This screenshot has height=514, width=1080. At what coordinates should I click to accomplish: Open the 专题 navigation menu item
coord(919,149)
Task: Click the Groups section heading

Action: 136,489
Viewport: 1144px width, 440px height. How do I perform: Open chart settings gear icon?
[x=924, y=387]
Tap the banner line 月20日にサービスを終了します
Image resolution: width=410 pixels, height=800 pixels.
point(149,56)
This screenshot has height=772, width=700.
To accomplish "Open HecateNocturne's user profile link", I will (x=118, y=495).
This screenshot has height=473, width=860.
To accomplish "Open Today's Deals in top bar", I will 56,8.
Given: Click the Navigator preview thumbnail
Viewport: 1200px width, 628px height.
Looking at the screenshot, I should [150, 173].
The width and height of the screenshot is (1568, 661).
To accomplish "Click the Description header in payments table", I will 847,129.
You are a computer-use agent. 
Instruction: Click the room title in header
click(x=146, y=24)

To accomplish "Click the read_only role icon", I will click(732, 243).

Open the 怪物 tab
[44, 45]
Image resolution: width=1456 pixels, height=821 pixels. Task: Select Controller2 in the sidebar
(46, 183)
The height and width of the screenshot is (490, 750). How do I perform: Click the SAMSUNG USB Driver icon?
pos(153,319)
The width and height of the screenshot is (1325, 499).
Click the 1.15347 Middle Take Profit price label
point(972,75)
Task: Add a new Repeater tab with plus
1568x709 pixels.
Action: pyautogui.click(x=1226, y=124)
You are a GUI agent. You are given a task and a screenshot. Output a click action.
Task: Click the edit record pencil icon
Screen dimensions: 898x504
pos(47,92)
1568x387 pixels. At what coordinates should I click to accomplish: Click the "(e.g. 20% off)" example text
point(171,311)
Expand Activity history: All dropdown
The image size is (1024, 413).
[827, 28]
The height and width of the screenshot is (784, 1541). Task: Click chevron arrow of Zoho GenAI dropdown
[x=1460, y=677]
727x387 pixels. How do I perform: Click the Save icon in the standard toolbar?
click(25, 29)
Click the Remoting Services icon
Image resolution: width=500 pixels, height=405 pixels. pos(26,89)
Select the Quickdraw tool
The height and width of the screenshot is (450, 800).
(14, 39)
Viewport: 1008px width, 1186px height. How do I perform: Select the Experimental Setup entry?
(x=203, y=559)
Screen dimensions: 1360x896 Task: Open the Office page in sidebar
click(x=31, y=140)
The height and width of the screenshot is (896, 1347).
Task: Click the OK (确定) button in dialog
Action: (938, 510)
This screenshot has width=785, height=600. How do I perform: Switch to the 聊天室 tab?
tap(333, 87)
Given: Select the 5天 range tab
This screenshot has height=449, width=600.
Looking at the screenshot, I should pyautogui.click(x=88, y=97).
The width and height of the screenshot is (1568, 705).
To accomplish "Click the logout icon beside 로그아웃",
+ + +
• _TASK TO COMPLETE_: Starting at the line that holds "This screenshot has height=449, width=600.", set down each line exactly through the last line of the records above, and no others.

• _RESPONSE_:
This screenshot has height=449, width=600.
Looking at the screenshot, I should pyautogui.click(x=88, y=97).
The width and height of the screenshot is (1568, 705).
To accomplish "Click the logout icon beside 로그아웃",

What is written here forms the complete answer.